While disability charges grew 10.3 percent, representing the steepest climb among the four categories on the rise, age charges showed the biggest drop among the categories with lower charge levels than 2008, falling 7.4 percent to 22,775.
For employment practices liability insurance professionals who track EEOC charge statistics, this year’s decline in overall charge numbers may be viewed as a small break in an upward trend that started in fiscal year 2007, when the agency reported a 9 percent jump over the level of charges for fiscal-year 2006–the largest increase that had been reported since fiscal year 1993. A year later, the 2008 total of 95,402 charges represented another 15 percent jump over 2007.
The agency’s discussion of enforcement activity and beefed-up budget, however, may mitigate any inclination to read positive trends for insurers into the figures.
In the PAR report, Stuart Ishimaru, acting chair of the commission, reported that the EEOC’s budgetary allocation of $343.9 million allowed the agency to “begin the difficult process of rebuilding after eight years of inadequate funding.”
“Most notably, we embarked on an ambitious hiring program,” he said, noting that 155 net new hires were added last year to fill more than 200 added positions for investigators, trial attorneys, support staff, paralegals and expert statisticians, as well as labor economists to support systemic enforcement and litigation programs.
“That is just a start. We anticipate continued additional hiring in FY 2010,” he said in a message introducing the PAR report, also highlighting a training effort–”the largest the agency has conducted in at least a decade”–intended to equip employees with essential skills and knowledge for investigating and litigating cases involving systemic discrimination.

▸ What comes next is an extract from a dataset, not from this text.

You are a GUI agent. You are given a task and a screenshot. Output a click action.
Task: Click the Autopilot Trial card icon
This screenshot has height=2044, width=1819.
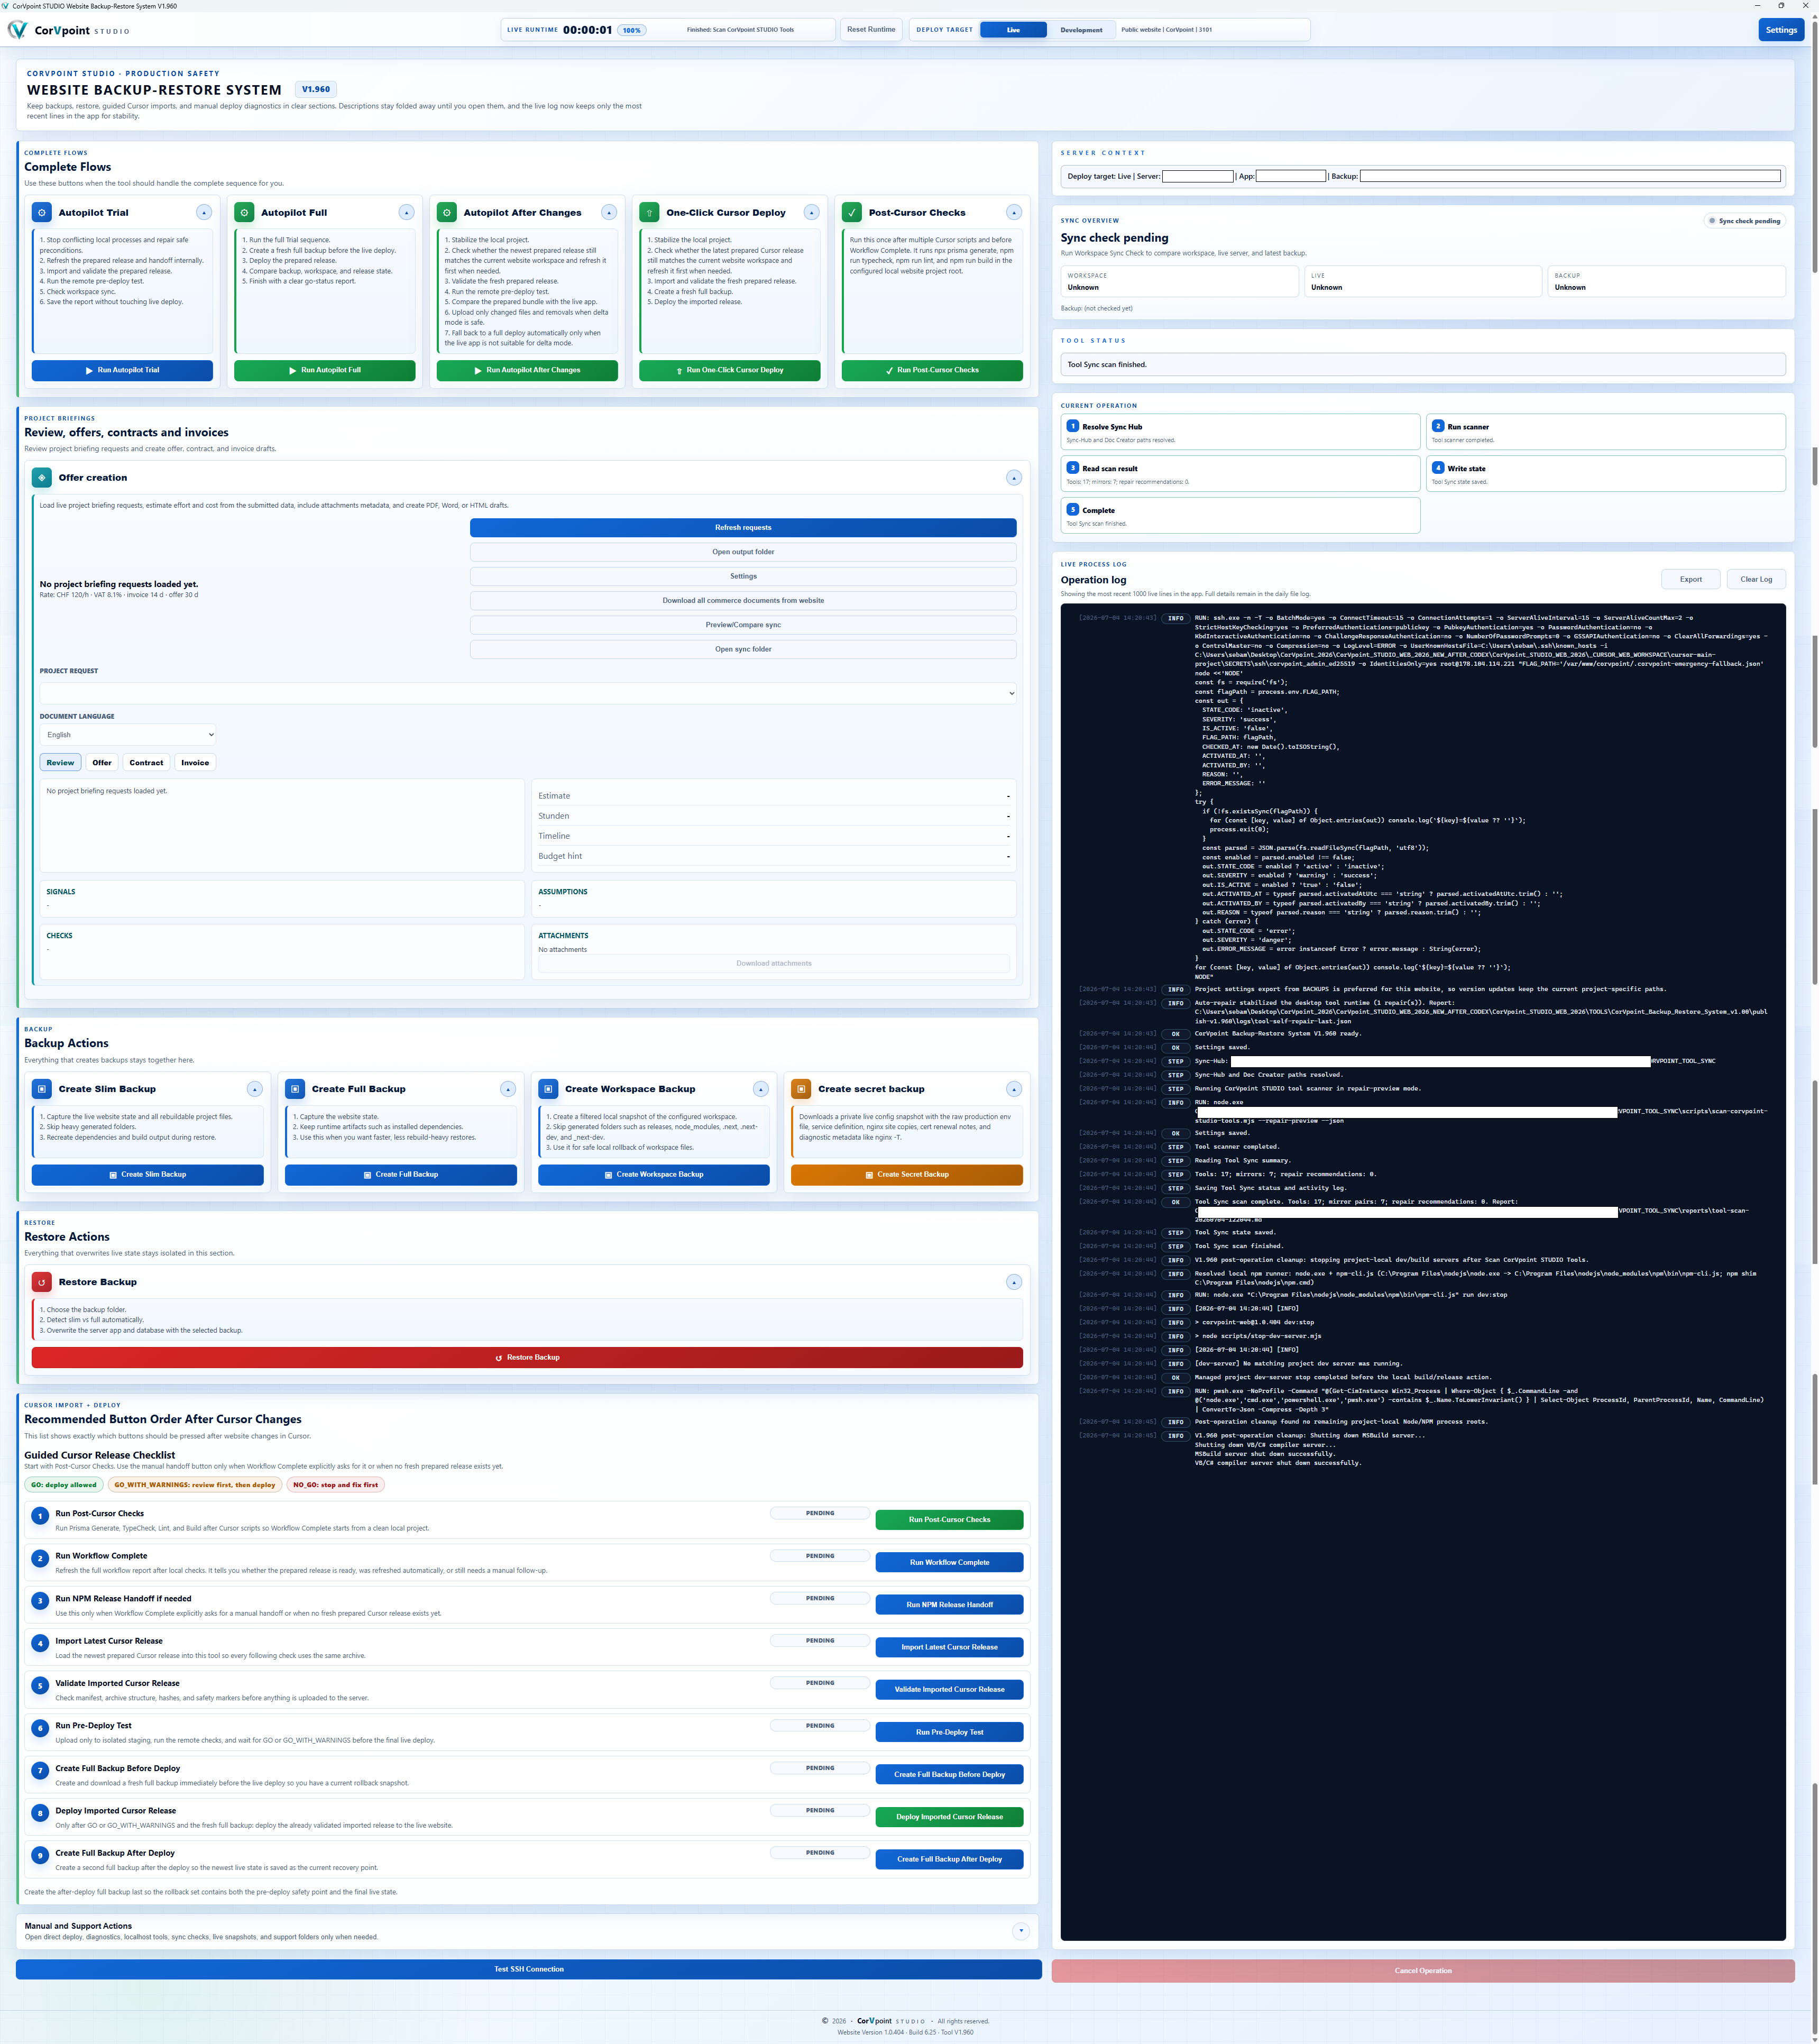(x=42, y=212)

One measure of the early success of the systemic initiative is the fact that the EEOC filed 111 lawsuits on behalf of classes of individuals in fiscal year 2009, Mr. Ishimaru said. The systematic initiative–launched in 2006 and reported in the April 17, 2006 edition of NU (http://bit.ly/9T7zNh)–shifted the agency’s focus from small individual cases to larger systematic issues.
(The EEOC defines “systemic cases” as “pattern or practice, policy and class cases where the alleged discrimination has broad impact on an industry, profession, company or geographic location.”)
Mr. Ishimaru also reported “unprecedented results” for the EEOC’s enforcement program, noting that $294.2 million in monetary benefits was recovered for victims of discrimination through administrative enforcement and mediation in 2009, representing an all-time record. Adding recoveries from litigation, he said the resulting total–$376 million–was the second-highest level ever.
The chair also highlighted expanded enforcement responsibilities taken on by the EEOC. Among other duties, the agency began to enforce and issue proposed regulations under the Americans with Disabilities Act Amendments Act of 2008. The amendments, which became effective in January 2009, expanded protections against disability discrimination by expanding the scope of coverage under the ADA.
Separately, the EEOC issued new guidance related to age discrimination claims last month. The proposed rule defines “reasonable factors other than age,” or RFOA–a defense that employers can use against claims brought against them for alleged violations of the Age Discrimination Act of 1967.
The EEOC published the new rule in the Federal Register on Feb. 18, explaining that the rule was put out in response to a 2005 U.S. Supreme Court decision, Smith v. City of Jackson. In Smith, the court held that an employment practice that has disparate impact on older workers is discriminatory unless that practice is justified by an RFOA, without defining the meaning of the term “reasonable.”
The proposed rule explains that a “reasonable” factor is one that is objectively reasonable when viewed from the position of a reasonable employer under like circumstances, going on to list six factors that may be relevant to a reasonableness determination. These include the commonality of a business practice and whether the factor is related to the employer’s stated business goal.